-- Exercise materials follows --

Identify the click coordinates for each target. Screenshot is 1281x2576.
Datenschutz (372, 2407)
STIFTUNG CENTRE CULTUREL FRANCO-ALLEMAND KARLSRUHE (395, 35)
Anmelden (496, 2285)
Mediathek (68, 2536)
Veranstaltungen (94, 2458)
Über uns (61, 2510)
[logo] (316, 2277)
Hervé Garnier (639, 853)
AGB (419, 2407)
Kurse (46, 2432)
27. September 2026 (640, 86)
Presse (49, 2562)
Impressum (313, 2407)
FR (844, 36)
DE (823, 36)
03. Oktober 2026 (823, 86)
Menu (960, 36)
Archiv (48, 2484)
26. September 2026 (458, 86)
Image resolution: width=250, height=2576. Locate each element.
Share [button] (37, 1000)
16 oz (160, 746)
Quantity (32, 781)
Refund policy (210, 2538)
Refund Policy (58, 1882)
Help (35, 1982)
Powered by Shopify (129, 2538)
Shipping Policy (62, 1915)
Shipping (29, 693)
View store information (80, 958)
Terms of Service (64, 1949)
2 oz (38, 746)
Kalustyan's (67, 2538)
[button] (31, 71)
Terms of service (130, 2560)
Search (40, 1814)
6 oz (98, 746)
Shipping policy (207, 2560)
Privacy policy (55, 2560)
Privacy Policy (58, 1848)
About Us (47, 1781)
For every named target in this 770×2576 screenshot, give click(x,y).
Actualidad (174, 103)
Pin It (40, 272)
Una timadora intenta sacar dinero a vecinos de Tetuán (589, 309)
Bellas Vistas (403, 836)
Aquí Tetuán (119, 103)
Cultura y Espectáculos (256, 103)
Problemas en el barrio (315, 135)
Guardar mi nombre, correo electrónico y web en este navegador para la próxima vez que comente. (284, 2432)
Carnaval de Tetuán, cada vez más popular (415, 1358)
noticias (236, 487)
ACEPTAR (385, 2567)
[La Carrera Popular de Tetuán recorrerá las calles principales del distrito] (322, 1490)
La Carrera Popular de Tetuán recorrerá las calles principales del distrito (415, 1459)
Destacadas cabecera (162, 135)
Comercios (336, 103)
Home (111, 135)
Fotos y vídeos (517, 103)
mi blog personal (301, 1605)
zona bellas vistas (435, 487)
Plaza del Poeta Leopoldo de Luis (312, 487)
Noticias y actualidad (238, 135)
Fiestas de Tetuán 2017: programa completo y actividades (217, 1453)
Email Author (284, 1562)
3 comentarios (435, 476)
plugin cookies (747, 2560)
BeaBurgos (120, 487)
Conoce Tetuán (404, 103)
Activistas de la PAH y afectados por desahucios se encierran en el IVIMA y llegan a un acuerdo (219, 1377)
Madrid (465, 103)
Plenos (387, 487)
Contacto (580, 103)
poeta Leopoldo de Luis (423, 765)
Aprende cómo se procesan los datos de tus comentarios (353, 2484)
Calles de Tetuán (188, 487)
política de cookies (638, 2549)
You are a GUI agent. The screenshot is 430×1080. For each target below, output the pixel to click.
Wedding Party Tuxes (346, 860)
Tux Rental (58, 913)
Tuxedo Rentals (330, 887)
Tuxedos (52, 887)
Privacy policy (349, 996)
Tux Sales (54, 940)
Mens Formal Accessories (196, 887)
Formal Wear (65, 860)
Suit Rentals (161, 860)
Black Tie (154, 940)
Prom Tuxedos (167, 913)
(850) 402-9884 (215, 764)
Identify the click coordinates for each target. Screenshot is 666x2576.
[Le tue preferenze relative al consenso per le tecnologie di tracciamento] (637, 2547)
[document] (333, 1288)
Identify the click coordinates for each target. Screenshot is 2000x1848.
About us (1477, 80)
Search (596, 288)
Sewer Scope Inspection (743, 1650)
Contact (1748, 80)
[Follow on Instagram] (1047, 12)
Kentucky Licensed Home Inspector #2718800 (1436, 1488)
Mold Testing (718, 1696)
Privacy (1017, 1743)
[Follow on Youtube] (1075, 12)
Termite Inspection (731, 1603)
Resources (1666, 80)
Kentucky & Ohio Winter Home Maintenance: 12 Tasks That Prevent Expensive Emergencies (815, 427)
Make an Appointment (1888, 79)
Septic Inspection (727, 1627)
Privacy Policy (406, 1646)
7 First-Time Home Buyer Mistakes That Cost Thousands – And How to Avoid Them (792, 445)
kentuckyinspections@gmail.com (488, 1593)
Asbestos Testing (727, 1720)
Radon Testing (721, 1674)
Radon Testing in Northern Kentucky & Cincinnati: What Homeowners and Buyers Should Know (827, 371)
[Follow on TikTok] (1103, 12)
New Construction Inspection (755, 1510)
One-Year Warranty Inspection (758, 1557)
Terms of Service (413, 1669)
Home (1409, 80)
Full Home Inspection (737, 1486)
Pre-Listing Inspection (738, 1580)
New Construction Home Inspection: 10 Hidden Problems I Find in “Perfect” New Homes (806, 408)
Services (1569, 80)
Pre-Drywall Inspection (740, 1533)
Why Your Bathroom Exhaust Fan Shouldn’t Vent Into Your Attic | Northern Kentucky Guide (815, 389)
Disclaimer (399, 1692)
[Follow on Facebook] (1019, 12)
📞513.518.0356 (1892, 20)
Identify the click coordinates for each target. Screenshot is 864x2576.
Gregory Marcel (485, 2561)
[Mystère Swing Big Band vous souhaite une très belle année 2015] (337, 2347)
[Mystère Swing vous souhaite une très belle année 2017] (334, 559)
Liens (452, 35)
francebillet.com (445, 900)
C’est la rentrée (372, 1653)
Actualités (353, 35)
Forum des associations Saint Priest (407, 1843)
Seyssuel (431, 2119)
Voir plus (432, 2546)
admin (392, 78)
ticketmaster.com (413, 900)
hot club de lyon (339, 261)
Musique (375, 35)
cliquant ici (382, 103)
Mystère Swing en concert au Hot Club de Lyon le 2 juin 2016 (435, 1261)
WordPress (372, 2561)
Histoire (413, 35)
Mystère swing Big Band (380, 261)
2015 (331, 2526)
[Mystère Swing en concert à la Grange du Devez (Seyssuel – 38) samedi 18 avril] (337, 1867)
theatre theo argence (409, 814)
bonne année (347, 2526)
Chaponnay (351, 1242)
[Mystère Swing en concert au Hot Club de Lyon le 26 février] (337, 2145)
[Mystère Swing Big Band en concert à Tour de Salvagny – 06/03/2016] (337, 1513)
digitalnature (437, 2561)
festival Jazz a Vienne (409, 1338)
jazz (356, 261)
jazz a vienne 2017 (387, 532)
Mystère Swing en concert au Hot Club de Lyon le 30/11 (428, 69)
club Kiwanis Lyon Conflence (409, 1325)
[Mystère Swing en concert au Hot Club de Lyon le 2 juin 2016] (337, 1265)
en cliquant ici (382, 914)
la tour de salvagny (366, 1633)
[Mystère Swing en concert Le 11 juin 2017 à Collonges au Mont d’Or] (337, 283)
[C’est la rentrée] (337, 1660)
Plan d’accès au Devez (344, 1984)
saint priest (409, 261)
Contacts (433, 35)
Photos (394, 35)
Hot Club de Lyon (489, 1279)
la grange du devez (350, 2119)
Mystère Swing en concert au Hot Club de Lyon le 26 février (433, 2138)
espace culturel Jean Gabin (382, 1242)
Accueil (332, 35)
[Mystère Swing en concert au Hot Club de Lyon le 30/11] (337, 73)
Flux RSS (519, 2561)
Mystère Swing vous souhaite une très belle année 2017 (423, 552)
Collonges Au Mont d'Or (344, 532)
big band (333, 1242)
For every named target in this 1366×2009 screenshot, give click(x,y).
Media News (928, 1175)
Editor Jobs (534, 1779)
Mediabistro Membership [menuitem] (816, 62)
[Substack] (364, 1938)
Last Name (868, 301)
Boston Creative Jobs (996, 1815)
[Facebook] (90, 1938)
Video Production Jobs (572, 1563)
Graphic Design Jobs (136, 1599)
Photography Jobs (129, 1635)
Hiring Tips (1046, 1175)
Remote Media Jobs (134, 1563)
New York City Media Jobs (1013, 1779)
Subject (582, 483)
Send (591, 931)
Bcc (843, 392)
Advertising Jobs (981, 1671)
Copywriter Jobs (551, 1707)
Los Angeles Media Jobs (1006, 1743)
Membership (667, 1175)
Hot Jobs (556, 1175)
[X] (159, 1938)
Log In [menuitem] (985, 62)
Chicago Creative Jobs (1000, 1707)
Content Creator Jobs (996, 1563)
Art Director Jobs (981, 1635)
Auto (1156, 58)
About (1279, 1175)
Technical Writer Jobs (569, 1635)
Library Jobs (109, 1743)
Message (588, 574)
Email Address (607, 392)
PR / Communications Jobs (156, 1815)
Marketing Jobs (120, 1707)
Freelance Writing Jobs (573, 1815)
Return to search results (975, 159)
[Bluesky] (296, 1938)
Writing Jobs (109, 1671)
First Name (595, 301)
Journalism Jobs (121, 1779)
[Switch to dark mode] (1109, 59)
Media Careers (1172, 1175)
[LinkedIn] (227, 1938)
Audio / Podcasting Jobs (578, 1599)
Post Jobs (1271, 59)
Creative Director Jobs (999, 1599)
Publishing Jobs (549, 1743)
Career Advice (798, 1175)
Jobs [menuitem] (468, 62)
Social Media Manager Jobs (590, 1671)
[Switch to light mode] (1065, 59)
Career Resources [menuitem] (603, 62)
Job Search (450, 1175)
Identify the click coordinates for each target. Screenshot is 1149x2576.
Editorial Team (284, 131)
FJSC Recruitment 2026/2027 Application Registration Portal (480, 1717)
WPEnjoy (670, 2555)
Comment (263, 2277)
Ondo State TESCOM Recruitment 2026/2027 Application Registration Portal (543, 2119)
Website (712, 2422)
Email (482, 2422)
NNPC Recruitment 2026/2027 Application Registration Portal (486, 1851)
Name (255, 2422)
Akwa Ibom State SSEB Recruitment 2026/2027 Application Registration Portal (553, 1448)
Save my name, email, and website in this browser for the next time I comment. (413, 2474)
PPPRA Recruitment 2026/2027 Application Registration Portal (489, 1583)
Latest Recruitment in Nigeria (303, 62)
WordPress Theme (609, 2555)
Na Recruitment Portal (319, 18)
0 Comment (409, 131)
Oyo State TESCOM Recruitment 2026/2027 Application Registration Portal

-- Exercise materials concluded --

Work task: Would you output, from the records above, exactly the run of lines that starts at the line containing "Actualités (353, 35)" and ends at the line containing "Accueil (332, 35)", and only that run?

Finished task:
Actualités (353, 35)
Forum des associations Saint Priest (407, 1843)
Seyssuel (431, 2119)
Voir plus (432, 2546)
admin (392, 78)
ticketmaster.com (413, 900)
hot club de lyon (339, 261)
Musique (375, 35)
cliquant ici (382, 103)
Mystère Swing en concert au Hot Club de Lyon le 2 juin 2016 (435, 1261)
WordPress (372, 2561)
Histoire (413, 35)
Mystère swing Big Band (380, 261)
2015 (331, 2526)
[Mystère Swing en concert à la Grange du Devez (Seyssuel – 38) samedi 18 avril] (337, 1867)
theatre theo argence (409, 814)
bonne année (347, 2526)
Chaponnay (351, 1242)
[Mystère Swing en concert au Hot Club de Lyon le 26 février] (337, 2145)
[Mystère Swing Big Band en concert à Tour de Salvagny – 06/03/2016] (337, 1513)
digitalnature (437, 2561)
festival Jazz a Vienne (409, 1338)
jazz (356, 261)
jazz a vienne 2017 (387, 532)
Mystère Swing en concert au Hot Club de Lyon le 30/11 (428, 69)
club Kiwanis Lyon Conflence (409, 1325)
[Mystère Swing en concert au Hot Club de Lyon le 2 juin 2016] (337, 1265)
en cliquant ici (382, 914)
la tour de salvagny (366, 1633)
[Mystère Swing en concert Le 11 juin 2017 à Collonges au Mont d’Or] (337, 283)
[C’est la rentrée] (337, 1660)
Plan d’accès au Devez (344, 1984)
saint priest (409, 261)
Contacts (433, 35)
Photos (394, 35)
Hot Club de Lyon (489, 1279)
la grange du devez (350, 2119)
Mystère Swing en concert au Hot Club de Lyon le 26 février (433, 2138)
espace culturel Jean Gabin (382, 1242)
Accueil (332, 35)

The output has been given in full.